In this case there is a known, static stats URL /api/v1/applications. The response for this URL provides general info about (Spark) applications. For each distinct entry found by the path expression provided here a separate (per-application) observation will be created internally by the agent.

However, to get the info for each application the agent has to call /api/v1/applications/${appId} for each "appId", which cannot be known in advance. Even if they were known ahead of time, it would not make sense to create a configuration for each application.
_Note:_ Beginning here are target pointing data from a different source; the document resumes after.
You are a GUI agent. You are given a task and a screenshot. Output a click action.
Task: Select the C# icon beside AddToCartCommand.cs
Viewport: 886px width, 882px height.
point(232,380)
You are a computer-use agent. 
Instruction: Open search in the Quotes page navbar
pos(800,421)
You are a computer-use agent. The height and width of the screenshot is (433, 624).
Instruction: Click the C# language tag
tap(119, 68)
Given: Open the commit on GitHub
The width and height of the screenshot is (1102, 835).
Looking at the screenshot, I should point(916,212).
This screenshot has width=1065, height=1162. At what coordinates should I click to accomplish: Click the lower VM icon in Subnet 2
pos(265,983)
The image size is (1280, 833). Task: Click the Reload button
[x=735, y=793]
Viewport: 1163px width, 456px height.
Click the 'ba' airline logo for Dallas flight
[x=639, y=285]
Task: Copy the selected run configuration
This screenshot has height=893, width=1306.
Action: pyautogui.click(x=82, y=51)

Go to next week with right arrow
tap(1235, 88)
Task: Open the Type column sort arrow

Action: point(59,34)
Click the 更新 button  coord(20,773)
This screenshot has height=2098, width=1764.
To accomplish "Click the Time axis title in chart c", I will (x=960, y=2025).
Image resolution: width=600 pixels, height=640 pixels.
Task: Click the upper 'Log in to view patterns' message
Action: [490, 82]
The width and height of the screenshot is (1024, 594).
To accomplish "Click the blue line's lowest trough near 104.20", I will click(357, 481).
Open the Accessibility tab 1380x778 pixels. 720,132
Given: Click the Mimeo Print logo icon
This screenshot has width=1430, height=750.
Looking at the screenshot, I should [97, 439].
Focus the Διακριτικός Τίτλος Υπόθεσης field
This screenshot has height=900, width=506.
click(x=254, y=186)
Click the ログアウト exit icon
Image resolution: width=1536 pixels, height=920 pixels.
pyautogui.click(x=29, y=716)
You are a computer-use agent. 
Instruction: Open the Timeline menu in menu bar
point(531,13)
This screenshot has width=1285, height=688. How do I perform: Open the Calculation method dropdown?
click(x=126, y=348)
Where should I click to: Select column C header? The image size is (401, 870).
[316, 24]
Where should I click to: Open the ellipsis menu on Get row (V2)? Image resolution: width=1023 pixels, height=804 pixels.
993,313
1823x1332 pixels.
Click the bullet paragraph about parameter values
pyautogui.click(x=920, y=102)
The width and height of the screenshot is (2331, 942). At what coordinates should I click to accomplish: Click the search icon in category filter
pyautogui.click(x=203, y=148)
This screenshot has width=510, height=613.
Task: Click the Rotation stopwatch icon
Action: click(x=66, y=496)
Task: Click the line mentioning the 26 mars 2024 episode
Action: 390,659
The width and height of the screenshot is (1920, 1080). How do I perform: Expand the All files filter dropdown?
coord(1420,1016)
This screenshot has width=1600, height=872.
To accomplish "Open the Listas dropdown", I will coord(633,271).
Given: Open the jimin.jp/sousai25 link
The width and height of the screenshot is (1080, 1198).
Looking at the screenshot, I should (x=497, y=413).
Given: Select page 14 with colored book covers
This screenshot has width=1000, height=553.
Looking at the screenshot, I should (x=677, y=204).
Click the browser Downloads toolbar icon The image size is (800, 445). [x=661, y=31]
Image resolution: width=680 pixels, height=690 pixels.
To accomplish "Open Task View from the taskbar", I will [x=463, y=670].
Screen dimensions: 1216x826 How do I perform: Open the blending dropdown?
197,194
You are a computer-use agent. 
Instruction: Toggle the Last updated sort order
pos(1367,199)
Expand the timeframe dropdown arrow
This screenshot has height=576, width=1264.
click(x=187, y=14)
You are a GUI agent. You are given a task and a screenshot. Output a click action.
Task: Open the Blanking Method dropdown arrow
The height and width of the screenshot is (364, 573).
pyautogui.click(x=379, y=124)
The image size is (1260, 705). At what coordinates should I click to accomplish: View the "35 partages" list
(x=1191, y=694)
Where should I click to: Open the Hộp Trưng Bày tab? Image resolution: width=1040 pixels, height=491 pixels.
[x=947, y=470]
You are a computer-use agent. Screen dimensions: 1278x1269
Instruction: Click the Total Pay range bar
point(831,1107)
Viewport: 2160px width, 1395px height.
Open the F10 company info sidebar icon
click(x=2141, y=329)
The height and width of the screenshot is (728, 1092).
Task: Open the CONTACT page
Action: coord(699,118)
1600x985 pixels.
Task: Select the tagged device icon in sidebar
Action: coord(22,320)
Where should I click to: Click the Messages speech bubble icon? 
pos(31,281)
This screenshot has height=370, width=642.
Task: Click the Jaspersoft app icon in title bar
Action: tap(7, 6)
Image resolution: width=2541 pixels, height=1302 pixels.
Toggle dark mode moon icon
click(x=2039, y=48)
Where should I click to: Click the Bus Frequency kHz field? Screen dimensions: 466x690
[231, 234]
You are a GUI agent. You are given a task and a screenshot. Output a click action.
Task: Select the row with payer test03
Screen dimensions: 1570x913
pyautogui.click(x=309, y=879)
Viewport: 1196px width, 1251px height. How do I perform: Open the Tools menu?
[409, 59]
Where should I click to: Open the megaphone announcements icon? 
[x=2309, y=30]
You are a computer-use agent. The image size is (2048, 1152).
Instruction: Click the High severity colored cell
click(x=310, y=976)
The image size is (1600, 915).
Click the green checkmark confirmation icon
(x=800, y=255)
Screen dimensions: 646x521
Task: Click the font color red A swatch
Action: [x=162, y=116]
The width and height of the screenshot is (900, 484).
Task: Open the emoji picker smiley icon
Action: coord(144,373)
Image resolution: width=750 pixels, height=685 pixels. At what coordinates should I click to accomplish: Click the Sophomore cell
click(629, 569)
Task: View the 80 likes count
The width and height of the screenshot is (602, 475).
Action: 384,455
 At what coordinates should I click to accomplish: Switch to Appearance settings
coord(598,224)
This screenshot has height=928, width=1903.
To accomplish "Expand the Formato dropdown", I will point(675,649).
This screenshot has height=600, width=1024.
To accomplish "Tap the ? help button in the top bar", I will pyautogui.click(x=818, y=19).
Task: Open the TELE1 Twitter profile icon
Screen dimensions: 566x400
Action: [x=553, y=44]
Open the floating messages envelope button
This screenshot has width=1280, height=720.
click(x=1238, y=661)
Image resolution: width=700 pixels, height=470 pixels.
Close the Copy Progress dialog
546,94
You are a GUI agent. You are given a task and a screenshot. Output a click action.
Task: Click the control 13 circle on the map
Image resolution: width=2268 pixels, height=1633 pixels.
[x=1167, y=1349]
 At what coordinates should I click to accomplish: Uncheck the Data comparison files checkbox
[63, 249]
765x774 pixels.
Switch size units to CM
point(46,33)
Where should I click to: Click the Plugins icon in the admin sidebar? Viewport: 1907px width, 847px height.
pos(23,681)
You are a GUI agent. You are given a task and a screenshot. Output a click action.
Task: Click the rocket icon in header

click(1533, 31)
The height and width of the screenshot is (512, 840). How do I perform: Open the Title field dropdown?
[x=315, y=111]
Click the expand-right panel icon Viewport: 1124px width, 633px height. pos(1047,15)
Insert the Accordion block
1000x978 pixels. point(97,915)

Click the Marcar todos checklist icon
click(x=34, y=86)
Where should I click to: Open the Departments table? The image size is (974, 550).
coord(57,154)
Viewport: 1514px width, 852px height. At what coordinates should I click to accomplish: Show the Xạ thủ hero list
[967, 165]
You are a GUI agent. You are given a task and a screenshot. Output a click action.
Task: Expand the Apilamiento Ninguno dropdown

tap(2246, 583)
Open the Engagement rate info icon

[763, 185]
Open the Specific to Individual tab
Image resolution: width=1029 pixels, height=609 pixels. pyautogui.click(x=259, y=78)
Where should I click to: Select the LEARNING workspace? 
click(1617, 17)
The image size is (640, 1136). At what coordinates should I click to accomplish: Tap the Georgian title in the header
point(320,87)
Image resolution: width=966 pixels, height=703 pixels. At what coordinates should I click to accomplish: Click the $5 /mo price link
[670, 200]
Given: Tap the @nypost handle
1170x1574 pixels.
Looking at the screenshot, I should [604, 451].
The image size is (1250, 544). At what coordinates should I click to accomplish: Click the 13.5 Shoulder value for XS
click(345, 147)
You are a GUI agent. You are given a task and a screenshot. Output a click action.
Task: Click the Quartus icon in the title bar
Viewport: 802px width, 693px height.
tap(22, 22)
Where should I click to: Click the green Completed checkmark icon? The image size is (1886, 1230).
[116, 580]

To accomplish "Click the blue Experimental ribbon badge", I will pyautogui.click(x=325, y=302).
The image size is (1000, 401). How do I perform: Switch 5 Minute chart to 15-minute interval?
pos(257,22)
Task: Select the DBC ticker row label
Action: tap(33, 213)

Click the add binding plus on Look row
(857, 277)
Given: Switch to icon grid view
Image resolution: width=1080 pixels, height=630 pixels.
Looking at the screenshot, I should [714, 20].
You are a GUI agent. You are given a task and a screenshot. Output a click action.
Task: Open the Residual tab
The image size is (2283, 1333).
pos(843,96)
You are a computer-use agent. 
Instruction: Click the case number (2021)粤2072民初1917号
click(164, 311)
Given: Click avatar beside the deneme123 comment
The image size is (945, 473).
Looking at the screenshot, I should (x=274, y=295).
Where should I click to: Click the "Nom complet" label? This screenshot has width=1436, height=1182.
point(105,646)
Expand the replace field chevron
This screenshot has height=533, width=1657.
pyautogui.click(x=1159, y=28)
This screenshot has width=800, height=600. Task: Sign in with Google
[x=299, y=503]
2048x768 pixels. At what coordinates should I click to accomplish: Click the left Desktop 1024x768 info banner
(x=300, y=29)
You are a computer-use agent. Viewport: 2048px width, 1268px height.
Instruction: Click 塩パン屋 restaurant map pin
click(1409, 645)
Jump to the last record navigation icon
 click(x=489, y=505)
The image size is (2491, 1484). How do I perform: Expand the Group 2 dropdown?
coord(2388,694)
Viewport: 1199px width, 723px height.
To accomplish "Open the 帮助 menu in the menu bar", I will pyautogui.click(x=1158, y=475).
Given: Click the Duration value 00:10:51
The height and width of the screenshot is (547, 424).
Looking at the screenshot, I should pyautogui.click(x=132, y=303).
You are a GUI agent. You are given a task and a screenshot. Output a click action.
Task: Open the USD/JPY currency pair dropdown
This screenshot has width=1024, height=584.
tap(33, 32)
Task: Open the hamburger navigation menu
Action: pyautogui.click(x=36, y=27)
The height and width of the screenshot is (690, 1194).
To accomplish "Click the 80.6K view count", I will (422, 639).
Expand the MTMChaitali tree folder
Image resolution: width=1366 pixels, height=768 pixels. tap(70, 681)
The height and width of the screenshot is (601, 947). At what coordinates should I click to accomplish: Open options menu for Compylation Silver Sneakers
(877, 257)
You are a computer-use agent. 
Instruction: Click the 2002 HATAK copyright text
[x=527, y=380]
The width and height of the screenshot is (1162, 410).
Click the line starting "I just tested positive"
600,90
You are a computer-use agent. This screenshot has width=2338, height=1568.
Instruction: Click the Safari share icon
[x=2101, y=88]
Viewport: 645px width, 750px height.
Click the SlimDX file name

To handle this we can define a derived metric with the following definition:

source: json:/api/v1/applications/${appId} $.?(@.id=appId).attempts.[:1].completed

Each application observation will monitor one metric (applications.uncompleted) by calling the /api/v1/applications/${appId} URL and applying the $.?(@.id=appId).attempts.[:1].completed expression on it to extract the metric value.

Note that when the number of dynamic elements (such as applications in this example) is high, a config like this would cause a high number of additional requests to be sent to the monitored service so one has to be careful when using it.